Clock and reset handling should be as hierarchical as possible

[bpfoley]

As an example, compile the attached test.

It consists of a top level mkTest module, which instantiates 4 mkB modules, each of which in turn instantiates 2 mkA modules.

In the generated C++, the code to wire up the clocks and trigger the reset for every single module is put in the top level, giving us 4(2+1) clock wiring statements, and 42 reset clock ticking statements.

This is problematic with compilers like clang which compile slowly when there are large numbers of live values in a single block.

bsc -sim Quadratic.bs
bsc -sim -o mkTest.exe -e mkTest mkTest.ba
awk '/bk_set_clock/,/}/' model_mkTest.cxx

  bk_set_clock_event_fn(sim_hdl,
            bk_get_clock_by_name(sim_hdl, "CLK"),
            schedule_posedge_CLK,
            NULL,
            (tEdgeDirection)(POSEDGE));
  (mkTest_instance->INST_theBs_0.INST_a1.set_clk_0)("CLK");
  (mkTest_instance->INST_theBs_0.INST_a2.set_clk_0)("CLK");
  (mkTest_instance->INST_theBs_0.set_clk_0)("CLK");
  (mkTest_instance->INST_theBs_1.INST_a1.set_clk_0)("CLK");
  (mkTest_instance->INST_theBs_1.INST_a2.set_clk_0)("CLK");
  (mkTest_instance->INST_theBs_1.set_clk_0)("CLK");
  (mkTest_instance->INST_theBs_2.INST_a1.set_clk_0)("CLK");
  (mkTest_instance->INST_theBs_2.INST_a2.set_clk_0)("CLK");
  (mkTest_instance->INST_theBs_2.set_clk_0)("CLK");
  (mkTest_instance->INST_theBs_3.INST_a1.set_clk_0)("CLK");
  (mkTest_instance->INST_theBs_3.INST_a2.set_clk_0)("CLK");
  (mkTest_instance->INST_theBs_3.set_clk_0)("CLK");
  (mkTest_instance->set_clk_0)("CLK");
}

$ awk '/reset_ticks/,/}/' model_mkTest.cxx
     if (do_reset_ticks(simHdl))
     {
       INST_top.INST_theBs_0.INST_a1.INST_addr.rst_tick__clk__1((tUInt8)1u);
       INST_top.INST_theBs_0.INST_a2.INST_addr.rst_tick__clk__1((tUInt8)1u);
       INST_top.INST_theBs_1.INST_a1.INST_addr.rst_tick__clk__1((tUInt8)1u);
       INST_top.INST_theBs_1.INST_a2.INST_addr.rst_tick__clk__1((tUInt8)1u);
       INST_top.INST_theBs_2.INST_a1.INST_addr.rst_tick__clk__1((tUInt8)1u);
       INST_top.INST_theBs_2.INST_a2.INST_addr.rst_tick__clk__1((tUInt8)1u);
       INST_top.INST_theBs_3.INST_a1.INST_addr.rst_tick__clk__1((tUInt8)1u);
       INST_top.INST_theBs_3.INST_a2.INST_addr.rst_tick__clk__1((tUInt8)1u);
     }

When the system consists of a large number of modules with nested layers of submodules, this creates a list of statements in the top level that's the product each of the layers of instantiation.

If instead each module is responsible for its own schedule_posedge_CLK and create_model, then each module would only have as many statements as modules that it directly instantiates, and the total number of statements would be reduced to the sum of each of the layers of instantiation.
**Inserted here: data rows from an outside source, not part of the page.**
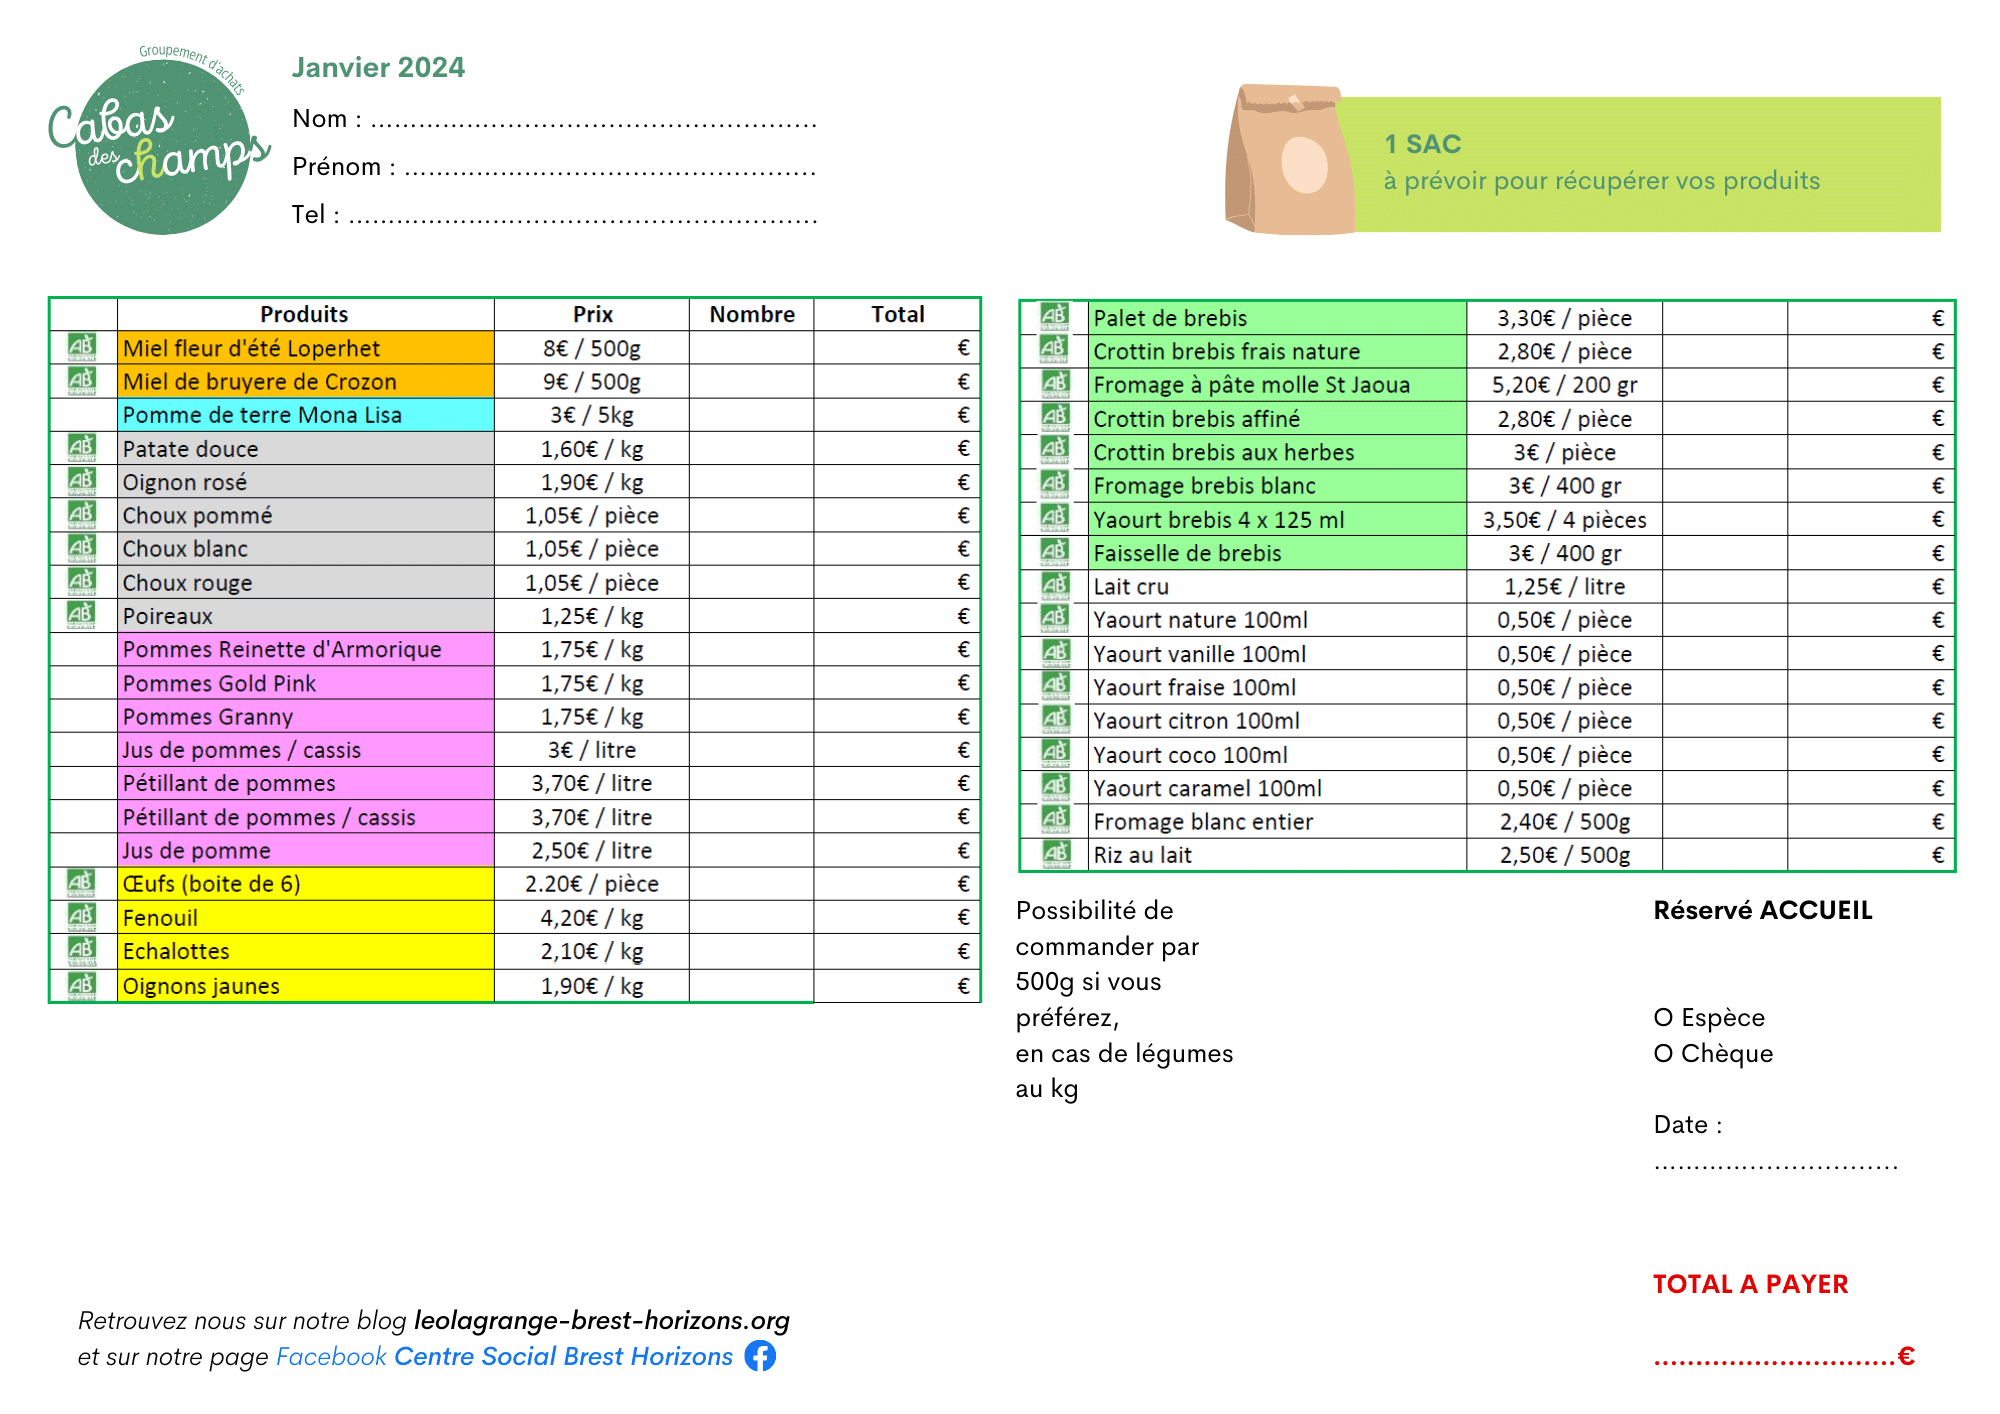Click the Nombre cell for Choux rouge
2000x1414 pixels.
click(751, 582)
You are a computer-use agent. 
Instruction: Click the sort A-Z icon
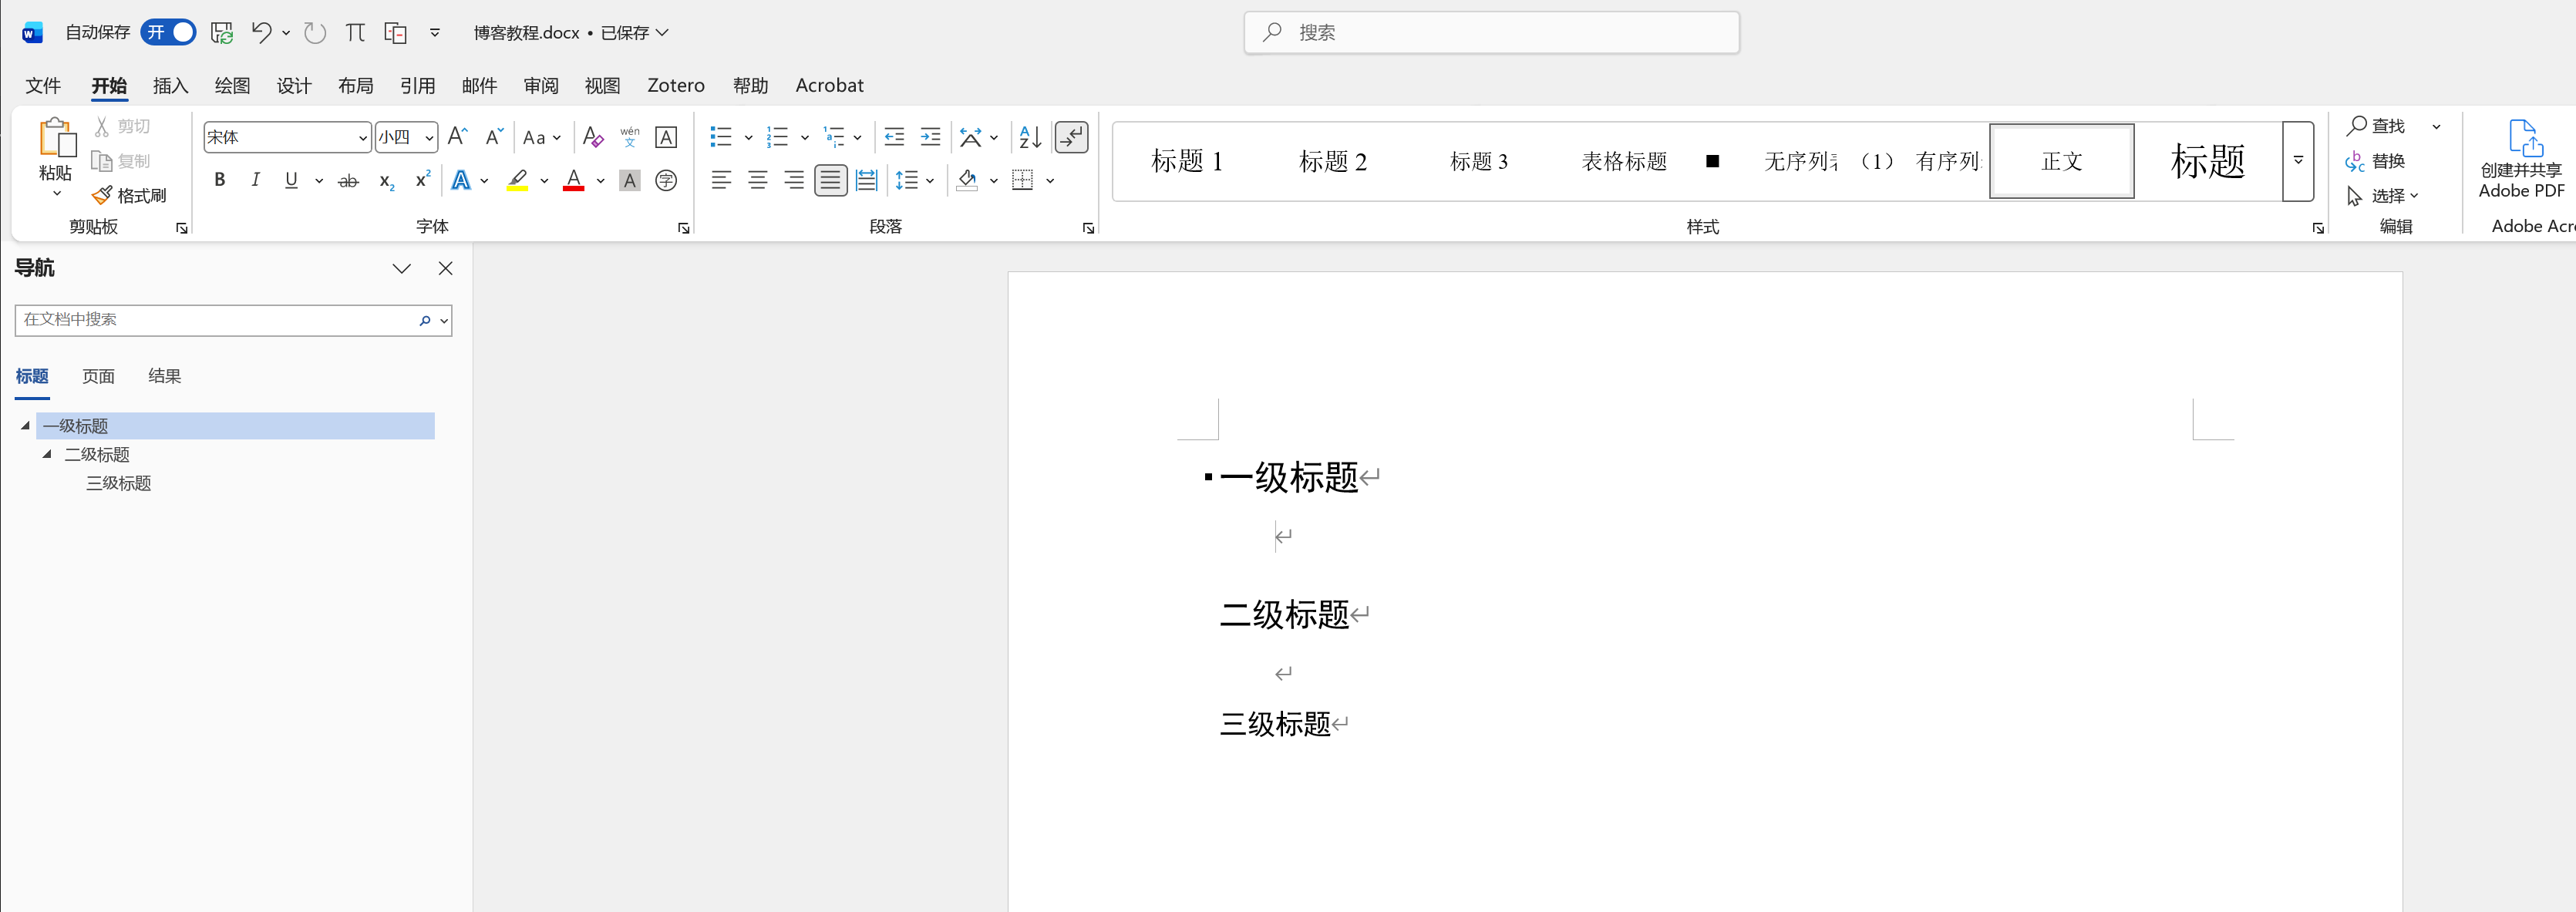1029,137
This would both compile faster and produce smaller binaries. Quadratic.bs.txt

[nanavati]

I think there were a few other example of unnecessarily repetitive code (as opposed to the necessarily centralized schedule), beyond the clock and reset handling, but I can't see them when generating C++ code from this example. I don't know if that means something was fixed or if there's another wrinkle that comes up in more complex designs so I'd suggest keeping a eye out for things like that.